The past week has seen the conclusion of two popular (probably influential, arguably seminal) TV series, the BBC’s Life on Mars/ Ashes to Ashes and ABC’s Lost.
Both series dealt with strikingly similar themes (I’ll put them under the broad heading of “letting go”) and both have, in their respective runs, exhibited many of the strengths and weakness of the TV cultures in which they were created. For me, the end of Ashes to Ashes was, mostly, a model of taut economy in the handling of emotion, while Lost slightly slapped the emotion on with a trowel, but both were satisfying conclusions to their shows – well, for all but a certain type of fan.
A trundle around fans sites shows this type of fan: the type who think they own the show. Beware, sweeping generalisations to follow: This group is made up largely of those who want the mysteries solved, who want to know, for example, where Lost Island’s light came from, exactly who Nelson is at The Railway Inn and so on. People who declared that the writers “failed” in not explaining everything. In short, the people who know slightly less than jack shit about the nature and purpose of storytelling.

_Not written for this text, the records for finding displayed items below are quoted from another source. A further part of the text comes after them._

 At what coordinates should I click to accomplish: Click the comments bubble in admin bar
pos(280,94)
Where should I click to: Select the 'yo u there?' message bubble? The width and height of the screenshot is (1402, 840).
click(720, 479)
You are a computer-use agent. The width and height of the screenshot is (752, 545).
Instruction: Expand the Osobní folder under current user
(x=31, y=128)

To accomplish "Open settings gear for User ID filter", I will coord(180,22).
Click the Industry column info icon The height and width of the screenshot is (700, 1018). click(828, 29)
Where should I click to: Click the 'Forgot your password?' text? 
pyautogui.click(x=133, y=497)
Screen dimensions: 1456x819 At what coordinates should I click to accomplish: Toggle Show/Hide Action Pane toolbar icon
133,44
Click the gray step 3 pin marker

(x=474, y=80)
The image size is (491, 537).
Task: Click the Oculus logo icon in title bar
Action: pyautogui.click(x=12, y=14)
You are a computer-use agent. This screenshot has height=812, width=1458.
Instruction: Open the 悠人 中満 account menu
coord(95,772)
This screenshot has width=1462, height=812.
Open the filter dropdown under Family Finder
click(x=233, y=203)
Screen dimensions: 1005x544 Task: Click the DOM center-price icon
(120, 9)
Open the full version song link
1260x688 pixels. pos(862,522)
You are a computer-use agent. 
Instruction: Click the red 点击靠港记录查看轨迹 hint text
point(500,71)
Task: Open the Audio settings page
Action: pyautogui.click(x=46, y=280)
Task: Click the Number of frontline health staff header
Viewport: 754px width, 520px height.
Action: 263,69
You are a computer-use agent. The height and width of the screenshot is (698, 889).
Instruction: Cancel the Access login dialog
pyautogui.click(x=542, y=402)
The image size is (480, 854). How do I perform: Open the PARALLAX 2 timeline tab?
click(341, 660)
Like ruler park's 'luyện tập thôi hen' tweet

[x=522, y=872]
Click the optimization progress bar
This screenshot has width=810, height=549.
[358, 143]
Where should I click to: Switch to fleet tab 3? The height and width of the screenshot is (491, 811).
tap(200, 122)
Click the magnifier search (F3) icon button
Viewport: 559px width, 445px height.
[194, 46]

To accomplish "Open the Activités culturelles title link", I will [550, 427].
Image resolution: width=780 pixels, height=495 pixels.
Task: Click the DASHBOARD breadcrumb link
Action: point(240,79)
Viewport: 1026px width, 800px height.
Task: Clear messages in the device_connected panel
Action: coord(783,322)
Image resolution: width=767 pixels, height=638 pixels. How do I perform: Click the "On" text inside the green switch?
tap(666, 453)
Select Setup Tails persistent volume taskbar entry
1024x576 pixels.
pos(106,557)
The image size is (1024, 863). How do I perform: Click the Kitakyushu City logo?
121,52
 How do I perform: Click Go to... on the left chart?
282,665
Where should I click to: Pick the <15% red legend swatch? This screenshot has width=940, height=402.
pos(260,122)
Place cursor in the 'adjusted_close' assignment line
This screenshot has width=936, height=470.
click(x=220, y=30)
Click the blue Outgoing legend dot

In even shorter: the wailing fanboys.
Sorry, is that a bit blunt? If you are going to be so damned obsessed with puzzle solving that you miss, say, the skill with which the full emotional implications of Kate’s “I’ve missed you so much” was delayed until the final reveal, then bluntness is what you deserve. Pay attention in future. And if you are going to ignore minutes on end of screen time because it doesn’t fit your “failure” narrative, it is no-one’s fault but your own if you get mocked (OK, I admit it – browsing fan forums is a guilty pleasure).
It’s not that there aren’t top quality ‘formula’ shows – US television excels at them, from police procedurals, to teen angsts dramas, to sitcoms. But such shows rarely indicate a sense of direction, driven more by the need to come up with something “new” rather than work to a conclusion. Stories like Lost and Ashes to Ashes are not that type of story (it is telling that Lost only really gained narrative focus and shook off the vague “shaggy dog story” feel after it was given a clear end date – funny that).
So don’t presume that you own the story: If it is bad writing that is one thing, but if it doesn’t fit the formula, that is because it is not a formula story and if you thought it was then you weren’t paying attention. If the story turns out not to be the one you thought it was, then don’t tell the writers they let you down and are idiots. Not until you have given it a crack yourself, and found out if anybody gives a damn how the MacGuffin Machine works.
Because it is bad enough that writers of real talent have to struggle in an expensive and risky medium, in the face of cautious outlets; it is much worse when they have to do it to a wailing chorus making noise in gross disproportion to its insight.